When people are out boating in the summer, safety can sometimes take a backseat to pleasure. This could be a tragic mistake. In 2020, there were 5,265 boating accidents in the U.S., causing 767 fatalities and 3,191 injuries, as reported by the U.S. Coast Guard (USCG). Enjoy the sun and the water but keep the following boat safety tips in mind.
Don’t Drink While Boating
Alcohol consumption is a major contributing factor in fatal boating accidents. It was the leading factor in 18% of boating deaths in 2020. It is well known that drinking and driving is dangerous. Consuming alcohol can be even more hazardous on the water than on land because the marine environment (wind, waves, sun, vibration) can accelerate an operator’s level of impairment.
Additionally, it is illegal in all 50 states to operate a boat under the influence of alcohol. The legal limit is .08% — the same for operating a boat as driving a motor vehicle on land. The Coast Guard enforces a federal law prohibiting boating under the influence (BUI).

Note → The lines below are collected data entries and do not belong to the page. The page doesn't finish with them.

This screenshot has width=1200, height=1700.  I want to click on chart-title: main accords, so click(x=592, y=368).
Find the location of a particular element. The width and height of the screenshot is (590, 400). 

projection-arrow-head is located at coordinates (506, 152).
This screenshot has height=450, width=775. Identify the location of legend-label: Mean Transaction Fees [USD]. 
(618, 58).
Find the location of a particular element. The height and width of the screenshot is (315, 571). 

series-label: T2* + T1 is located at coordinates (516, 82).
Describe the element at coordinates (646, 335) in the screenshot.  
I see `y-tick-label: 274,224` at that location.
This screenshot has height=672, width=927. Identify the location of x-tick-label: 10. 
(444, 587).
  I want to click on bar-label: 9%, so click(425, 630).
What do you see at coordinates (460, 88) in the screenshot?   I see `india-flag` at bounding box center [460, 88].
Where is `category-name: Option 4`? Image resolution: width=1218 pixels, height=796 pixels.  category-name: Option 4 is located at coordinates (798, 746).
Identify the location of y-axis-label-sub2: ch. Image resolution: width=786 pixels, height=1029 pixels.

Wear a Life Jacket at All Times
Life jackets save lives. As stated by the Coast Guard, 75% of victims who died in fatal boating accidents in 2020 drowned. Although some state laws only require that life jackets be accessible, not worn, it is much safer to wear them. You may not have time to reach for and put on a life jacket before disaster strikes in a sudden boating accident. With the thin, flexible, compact life jackets available today, there is no reason not to wear one on the water.
Watch Out for the Propellers
The Coast Guard reports 247 boating accidents in 2020 in which a propeller struck at least one person. Accidents involving propellers caused 39 deaths and 241 injuries. Before starting the engine, it is essential to ensure all passengers are accounted for and no one is in the water near the boat. Watch children carefully and do not allow them to sit where they could fall near the propellers.
Perform a Boat Safety Check
Before you set out:
Do a routine safety check of the boat.
Make sure you have a full tank of gas.
Check engine oil and transmission fluid levels.
Ensure your battery is fully charged and electronic and other components are in good working condition. The boat should be stocked with safety equipment, including a fire extinguisher, boat lights, extra batteries, cell phone, flares, maps, and a first aid kit.
Pay Attention to the Weather
Before you leave the dock, check the local weather and the forecast for your destination. Always have a radio onboard. Keep an eye out for inclement weather, and get off the water as soon as possible if dark skies, wind shifts, choppy water, or lightning appear.